Diversa è la situazione se dalla CO2, gas a effetto serra ma non  inquinante, si passa a considerare l’inquinamento dell’atmosfera, delle acque e dei suoli.

L’inquinamento atmosferico della Cina è noto e ben pubblicizzato dai media. In varie aree giunge a superare di 10 o più volte i livelli massimi consentiti dalla World Heath Organization e sotto la pressione dell’opinione pubblica le Autorità locali stanno iniziando a porvi rimedio.

Anche l’inquinamento delle acque è noto, ma forse non abbastanza.

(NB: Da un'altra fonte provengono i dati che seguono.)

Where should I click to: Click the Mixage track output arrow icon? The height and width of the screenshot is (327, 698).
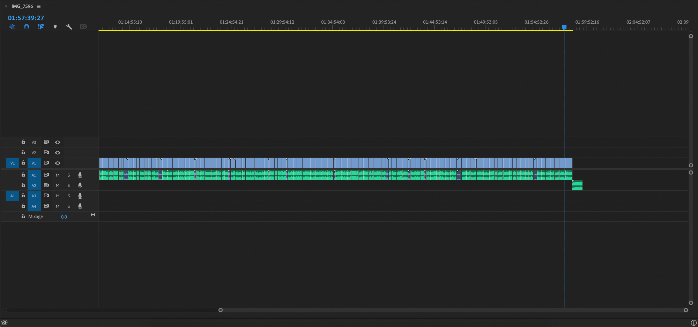click(x=93, y=215)
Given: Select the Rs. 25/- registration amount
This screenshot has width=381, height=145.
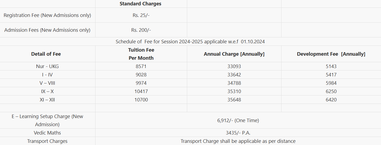Looking at the screenshot, I should coord(141,15).

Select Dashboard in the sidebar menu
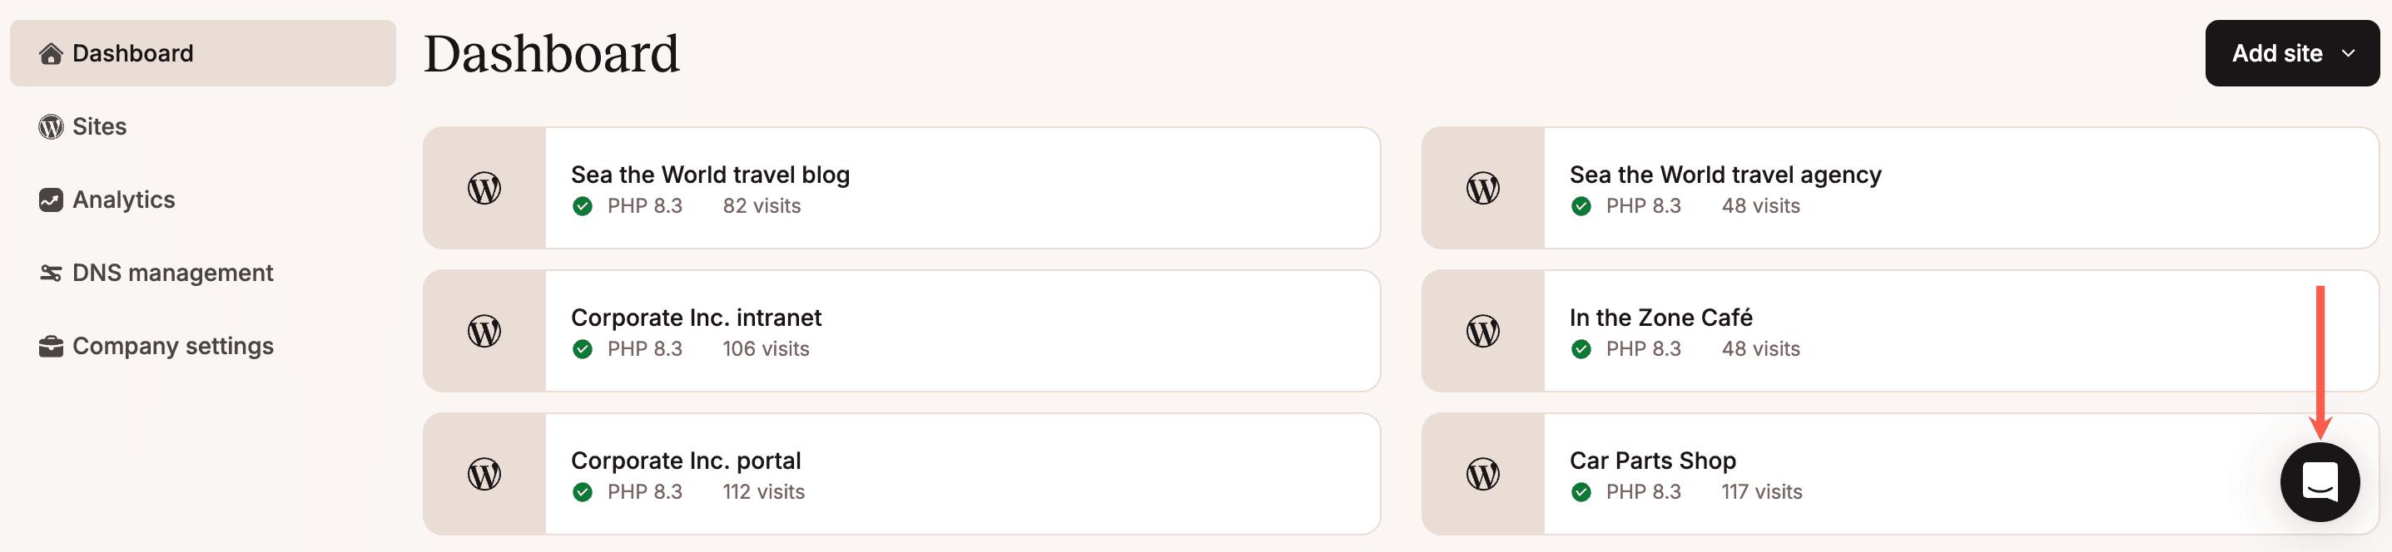(133, 53)
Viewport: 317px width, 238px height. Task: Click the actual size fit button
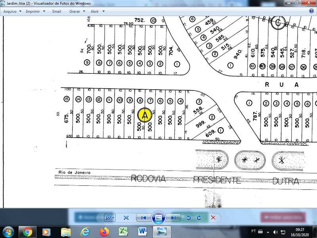pyautogui.click(x=126, y=218)
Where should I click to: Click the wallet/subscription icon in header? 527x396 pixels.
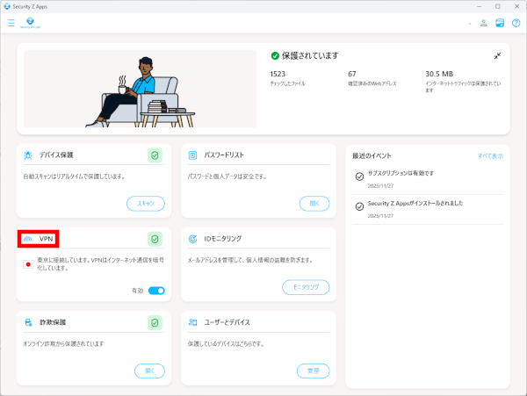coord(499,23)
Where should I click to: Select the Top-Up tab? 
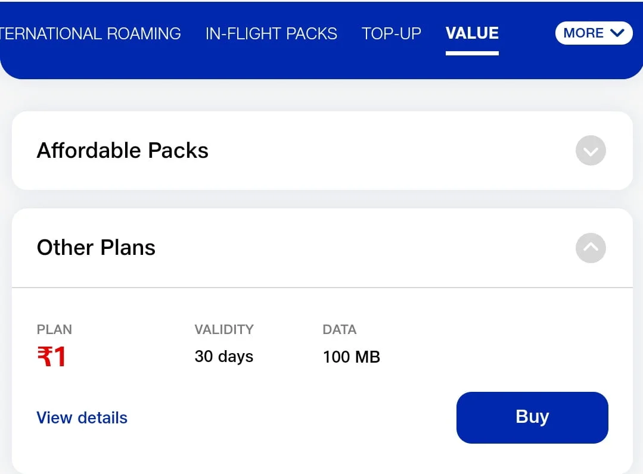391,33
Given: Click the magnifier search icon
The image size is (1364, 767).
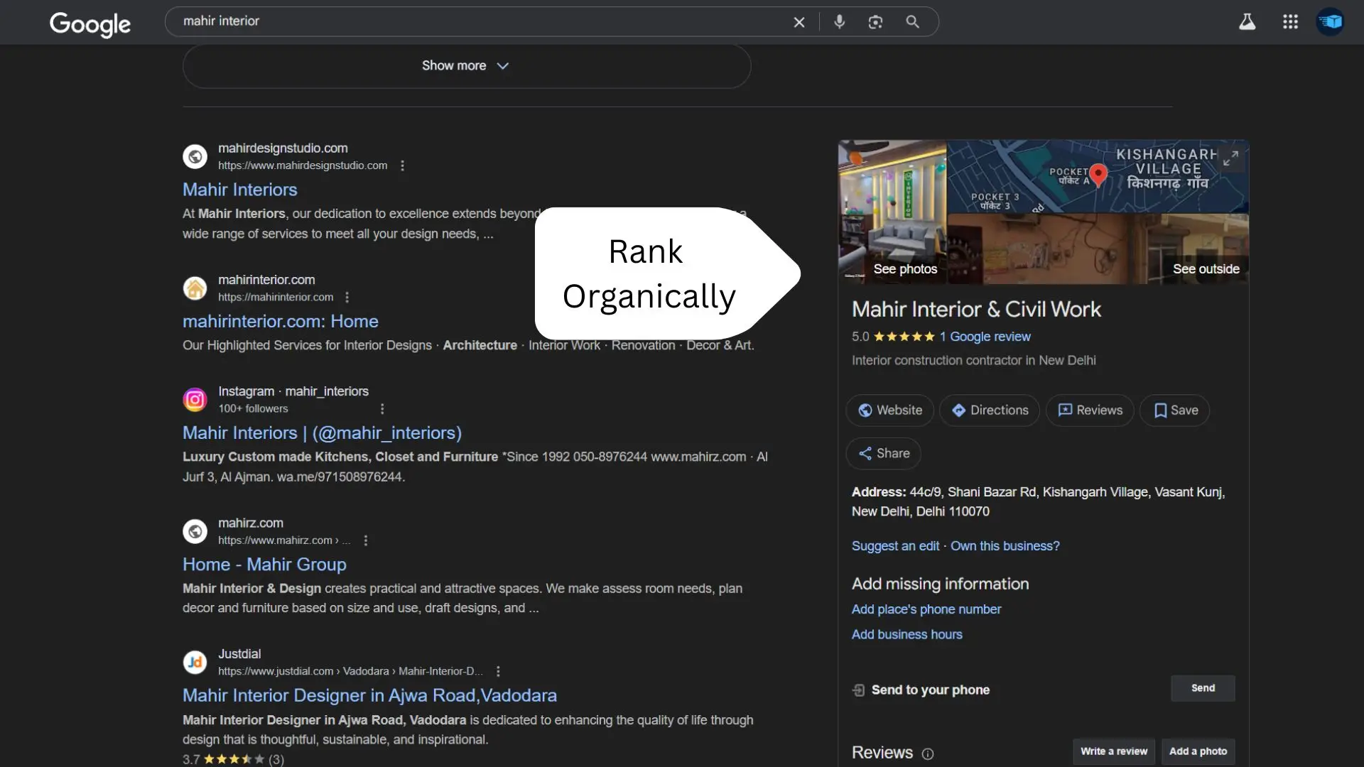Looking at the screenshot, I should point(912,22).
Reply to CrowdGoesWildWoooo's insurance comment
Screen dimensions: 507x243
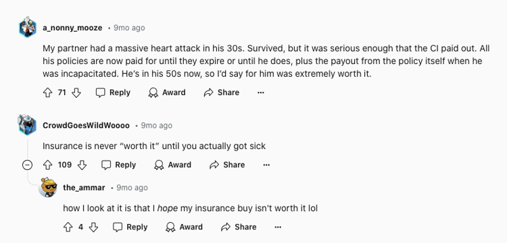(119, 165)
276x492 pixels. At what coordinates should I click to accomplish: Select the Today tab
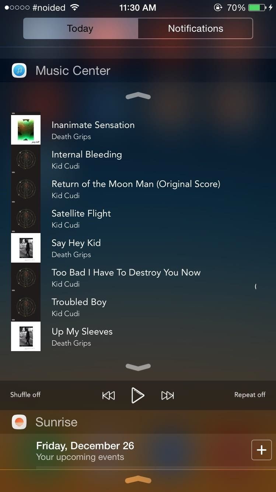click(80, 28)
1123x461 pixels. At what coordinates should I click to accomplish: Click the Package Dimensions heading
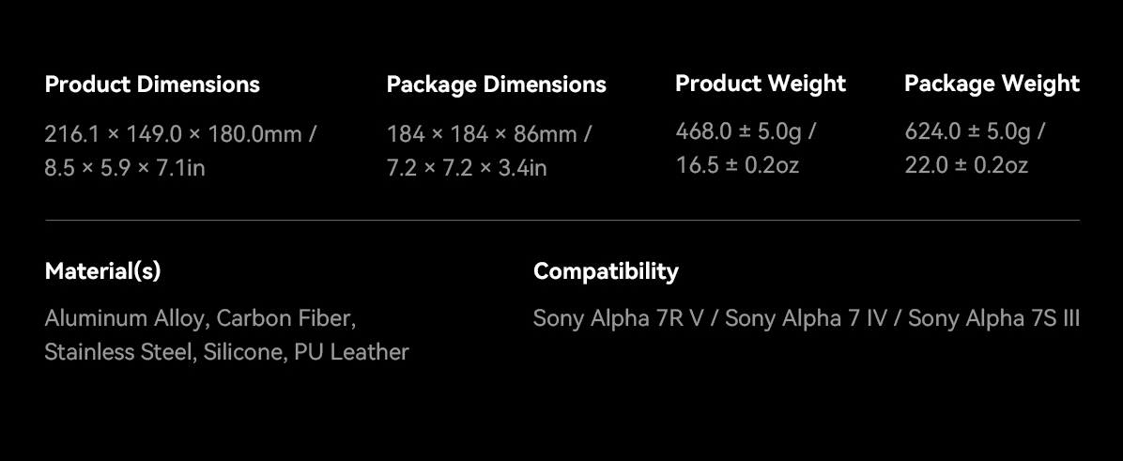[496, 85]
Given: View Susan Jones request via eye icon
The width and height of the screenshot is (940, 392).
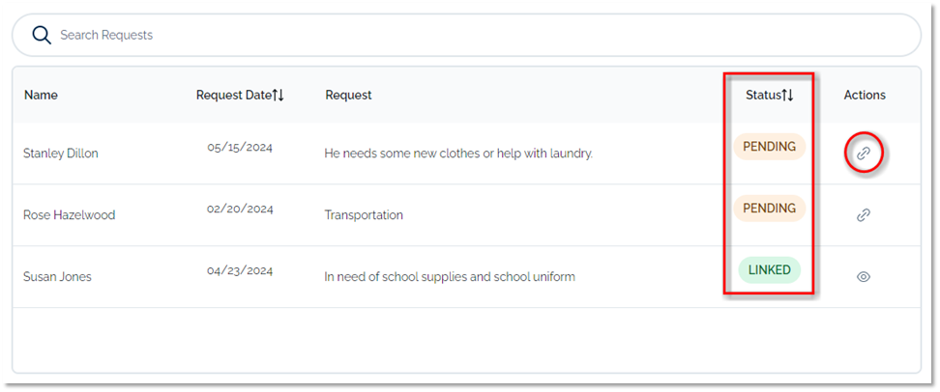Looking at the screenshot, I should 864,277.
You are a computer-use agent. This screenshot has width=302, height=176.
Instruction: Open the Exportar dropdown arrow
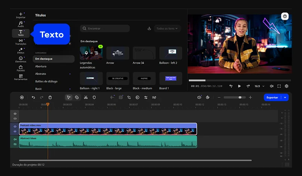point(285,97)
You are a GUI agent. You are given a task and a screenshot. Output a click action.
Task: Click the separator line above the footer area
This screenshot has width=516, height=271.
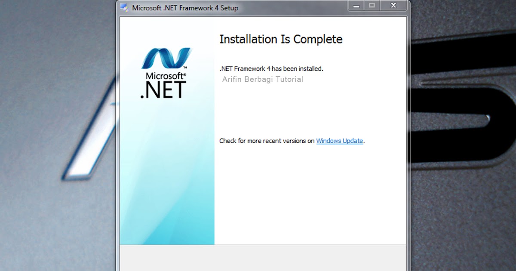[262, 245]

Secondo uno studio citato da “The Economist” per il 18% della lunghezza dei fiumi cinesi l’acqua è troppo inquinata per poter essere utilizzata anche a fini agricoli.  Eppure viene ugualmente utilizzata.  Il problema è aggravato dal fatto che nelle zone rurali solo il 10% delle acque reflue viene depurato e diventa particolarmente acuto nel Nord del Paese ove la disponibilità d’acqua “pro capite” è inferiore a quella dell’Arabia Saudita. In tali condizioni gli agricoltori usano qualsiasi acqua disponibile introducendo nei terreni cadmio, arsenico, altri metalli pesanti e veleni vari.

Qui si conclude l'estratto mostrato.